START LISTED RECORDS

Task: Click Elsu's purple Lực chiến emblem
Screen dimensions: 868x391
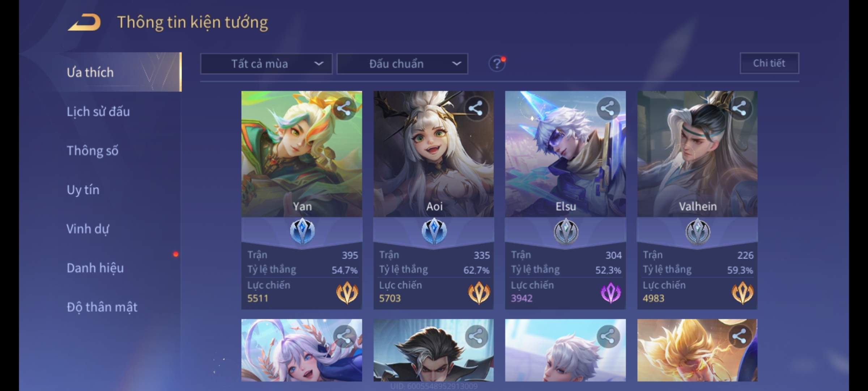Action: coord(610,293)
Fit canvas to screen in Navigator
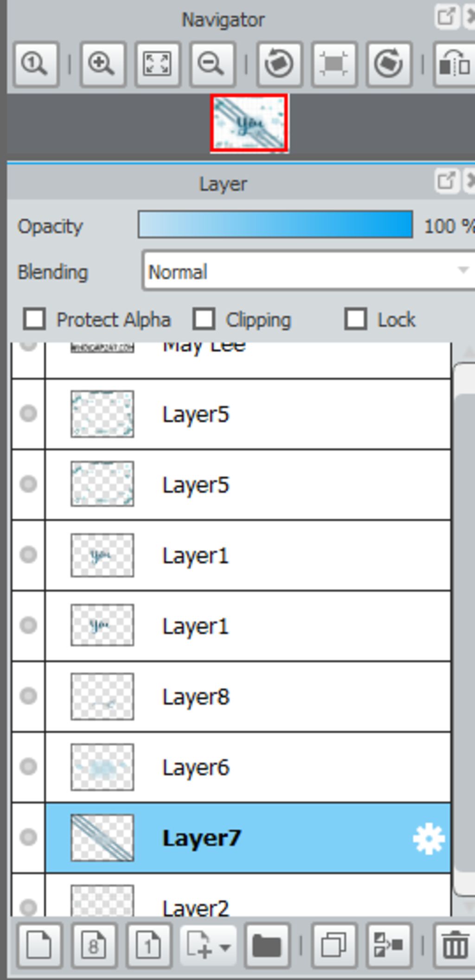The width and height of the screenshot is (475, 980). 157,64
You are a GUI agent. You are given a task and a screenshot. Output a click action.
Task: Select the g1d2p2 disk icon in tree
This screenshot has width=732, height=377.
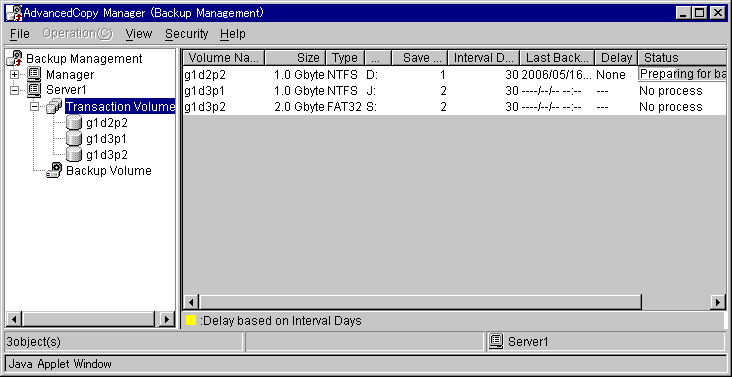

END LISTED RECORDS

Would you please copy, exactly and only, the lines from the one with "Fit canvas to screen in Navigator" through the end of the entries above, skipping every picture?

== EXERCISE OUTPUT ==
Fit canvas to screen in Navigator
The width and height of the screenshot is (475, 980). 157,64
You are a GUI agent. You are given a task and a screenshot. Output a click action.
Task: Select the g1d2p2 disk icon in tree
This screenshot has width=732, height=377.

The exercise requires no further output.